_Your objective_: The response should be a precise copy of every entry.

_Dataset entries_:

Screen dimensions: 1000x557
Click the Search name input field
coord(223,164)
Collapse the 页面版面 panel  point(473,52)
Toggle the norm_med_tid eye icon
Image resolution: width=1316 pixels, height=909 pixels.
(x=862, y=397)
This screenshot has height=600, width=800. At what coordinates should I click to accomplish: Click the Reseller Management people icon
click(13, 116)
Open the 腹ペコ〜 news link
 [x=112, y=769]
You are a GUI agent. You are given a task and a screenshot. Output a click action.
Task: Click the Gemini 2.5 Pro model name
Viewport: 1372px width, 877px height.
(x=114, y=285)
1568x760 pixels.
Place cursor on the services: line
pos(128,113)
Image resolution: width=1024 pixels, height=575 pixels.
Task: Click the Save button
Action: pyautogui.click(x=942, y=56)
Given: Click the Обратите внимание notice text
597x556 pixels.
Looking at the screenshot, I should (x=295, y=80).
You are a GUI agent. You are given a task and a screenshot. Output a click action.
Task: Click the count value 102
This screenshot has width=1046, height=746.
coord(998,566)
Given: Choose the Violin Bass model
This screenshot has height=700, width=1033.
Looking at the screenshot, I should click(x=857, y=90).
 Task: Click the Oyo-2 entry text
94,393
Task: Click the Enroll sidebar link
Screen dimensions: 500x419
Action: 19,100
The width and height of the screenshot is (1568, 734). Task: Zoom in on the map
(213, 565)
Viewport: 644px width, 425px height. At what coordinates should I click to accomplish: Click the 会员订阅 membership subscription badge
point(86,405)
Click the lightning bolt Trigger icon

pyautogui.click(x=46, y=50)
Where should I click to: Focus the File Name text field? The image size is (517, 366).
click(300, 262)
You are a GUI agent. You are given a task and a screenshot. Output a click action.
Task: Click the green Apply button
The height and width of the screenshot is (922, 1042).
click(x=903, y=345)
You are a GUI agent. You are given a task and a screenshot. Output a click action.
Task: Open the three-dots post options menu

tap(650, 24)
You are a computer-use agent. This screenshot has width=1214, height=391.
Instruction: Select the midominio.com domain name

_Reply_:
Screen dimensions: 1000x557
Click the Search name input field
coord(223,164)
Collapse the 页面版面 panel  point(473,52)
Toggle the norm_med_tid eye icon
Image resolution: width=1316 pixels, height=909 pixels.
(x=862, y=397)
This screenshot has height=600, width=800. At what coordinates should I click to accomplish: Click the Reseller Management people icon
click(13, 116)
Open the 腹ペコ〜 news link
 [x=112, y=769]
You are a GUI agent. You are given a task and a screenshot. Output a click action.
Task: Click the Gemini 2.5 Pro model name
Viewport: 1372px width, 877px height.
(x=114, y=285)
1568x760 pixels.
Place cursor on the services: line
pos(128,113)
Image resolution: width=1024 pixels, height=575 pixels.
Task: Click the Save button
Action: pyautogui.click(x=942, y=56)
Given: Click the Обратите внимание notice text
597x556 pixels.
Looking at the screenshot, I should (x=295, y=80).
You are a GUI agent. You are given a task and a screenshot. Output a click action.
Task: Click the count value 102
This screenshot has width=1046, height=746.
coord(998,566)
Given: Choose the Violin Bass model
This screenshot has height=700, width=1033.
Looking at the screenshot, I should click(x=857, y=90).
 Task: Click the Oyo-2 entry text
94,393
Task: Click the Enroll sidebar link
Screen dimensions: 500x419
Action: 19,100
The width and height of the screenshot is (1568, 734). Task: Zoom in on the map
(213, 565)
Viewport: 644px width, 425px height. At what coordinates should I click to accomplish: Click the 会员订阅 membership subscription badge
point(86,405)
Click the lightning bolt Trigger icon

pyautogui.click(x=46, y=50)
Where should I click to: Focus the File Name text field? The image size is (517, 366).
click(300, 262)
You are a GUI agent. You are given a task and a screenshot. Output a click action.
Task: Click the green Apply button
The height and width of the screenshot is (922, 1042).
click(x=903, y=345)
You are a GUI agent. You are given a task and a screenshot. Output a click action.
Task: Open the three-dots post options menu

tap(650, 24)
You are a computer-use agent. This screenshot has width=1214, height=391.
Instruction: Select the midominio.com domain name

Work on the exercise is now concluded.